Enjoy hiking, wildlife viewing, canoeing, hunting, fishing, cross country skiing, biking, berry or mushroom picking, or just enjoying the great outdoors? Than this week’s post is for you! About 80 miles east of campus lies the Seney National Wildlife Refuge, 95,455 acres of forest, field, and marsh full of outdoor opportunities. Created in 1935 by the federal government, the land that became the refuge was heartily logged for pines, hardwoods, and swamp conifer species. After logging, fires were lit to clear away debris and open up the land to prospective surveyors. Capitalizing on the work already done, a land development company dug some 7,000 drainage ditches and proceeded to sell the newly drained land parcels claiming prodigious agricultural productivity. The parcels were bought and soon abandoned by the farmers, and the land went back to the state.

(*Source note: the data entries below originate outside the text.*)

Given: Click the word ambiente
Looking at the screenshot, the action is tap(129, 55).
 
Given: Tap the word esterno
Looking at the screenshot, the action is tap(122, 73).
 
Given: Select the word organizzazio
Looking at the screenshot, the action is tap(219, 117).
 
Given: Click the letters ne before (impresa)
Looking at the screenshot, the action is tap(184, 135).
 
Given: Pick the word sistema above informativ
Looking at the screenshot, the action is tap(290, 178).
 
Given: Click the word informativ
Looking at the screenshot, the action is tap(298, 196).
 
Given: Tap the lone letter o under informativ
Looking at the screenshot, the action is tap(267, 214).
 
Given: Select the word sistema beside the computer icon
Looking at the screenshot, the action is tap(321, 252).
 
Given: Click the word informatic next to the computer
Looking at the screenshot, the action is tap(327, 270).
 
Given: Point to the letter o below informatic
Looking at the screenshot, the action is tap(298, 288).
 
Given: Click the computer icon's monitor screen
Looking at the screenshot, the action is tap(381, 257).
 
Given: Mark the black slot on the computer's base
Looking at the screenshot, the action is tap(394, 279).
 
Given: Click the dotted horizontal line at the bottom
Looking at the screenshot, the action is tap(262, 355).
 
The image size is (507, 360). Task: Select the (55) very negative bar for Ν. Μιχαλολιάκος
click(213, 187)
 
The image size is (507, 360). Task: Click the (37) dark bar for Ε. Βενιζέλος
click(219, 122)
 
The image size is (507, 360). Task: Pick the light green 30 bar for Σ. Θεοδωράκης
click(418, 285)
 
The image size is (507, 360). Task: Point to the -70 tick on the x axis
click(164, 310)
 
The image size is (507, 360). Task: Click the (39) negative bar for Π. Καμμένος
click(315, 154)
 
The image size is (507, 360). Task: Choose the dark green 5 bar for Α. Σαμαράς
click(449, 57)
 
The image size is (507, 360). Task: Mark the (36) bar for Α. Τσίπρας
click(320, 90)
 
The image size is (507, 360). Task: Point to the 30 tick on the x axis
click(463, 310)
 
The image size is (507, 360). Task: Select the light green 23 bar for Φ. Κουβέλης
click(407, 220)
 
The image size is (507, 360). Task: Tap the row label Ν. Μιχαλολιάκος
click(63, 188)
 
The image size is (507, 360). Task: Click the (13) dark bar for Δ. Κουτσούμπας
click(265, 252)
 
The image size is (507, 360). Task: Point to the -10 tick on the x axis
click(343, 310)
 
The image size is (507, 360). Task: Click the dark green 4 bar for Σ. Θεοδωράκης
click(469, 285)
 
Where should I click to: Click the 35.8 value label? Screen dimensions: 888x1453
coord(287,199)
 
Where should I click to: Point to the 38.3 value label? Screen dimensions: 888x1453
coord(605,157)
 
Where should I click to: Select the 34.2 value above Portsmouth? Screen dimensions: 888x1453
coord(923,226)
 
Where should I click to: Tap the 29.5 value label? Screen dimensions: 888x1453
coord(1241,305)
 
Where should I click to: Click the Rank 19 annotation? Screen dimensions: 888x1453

Manuscript collection MSS-108 is just one of many collections highlighting nature in the Upper Peninsula. The Seney National Wildlife Refuge collection consists of annual narrative reports, Harvey C. Saunders’ memoirs, and photographs which span from 1938 to 1982. Saunders (1878-1967) was primarily a logger, and worked along the Manistique and Indian Rivers in Michigan. He wrote multiple manuscripts about the process of logging, logging camps, and log drives (Box 2, Location: 11-04-08). The annual narrative reports describe, among other things, weather and climate conditions, resource management, fire control, species inventories and conditions, land use planning, pesticide studies, water management practices, and habitat management. Also included are field notes, photographs, and personal accounts of early Seney conditions at the turn of the century by Saunders, including histories of Germfask and Grand Marais.

To see more photographs like the ones below (all from Box 3, Location: 35-03-06), stop by the NMU Archives in LRC 126 and check out the collection for yourself!


Workers inspect a sign scheduled for replacement, noting it may have historical value.


A staff member instructs a member of a local Boy Scout troop on the proper technique to plant spruce. Pictured is one of more than 5,000 seedlings planted in the ‘70’s on the refuge.


Geese cross the road at their designated site through the park.


An example of a group about to go fishing at one of the lakes within the park.


Park guests look at a bear caught in a bear trap that had been causing trouble for refuge guests.


A bulldozer clears a bumpy area into a smoother one, with the new frame for the welcome sign in the background on the left and the old one on the right.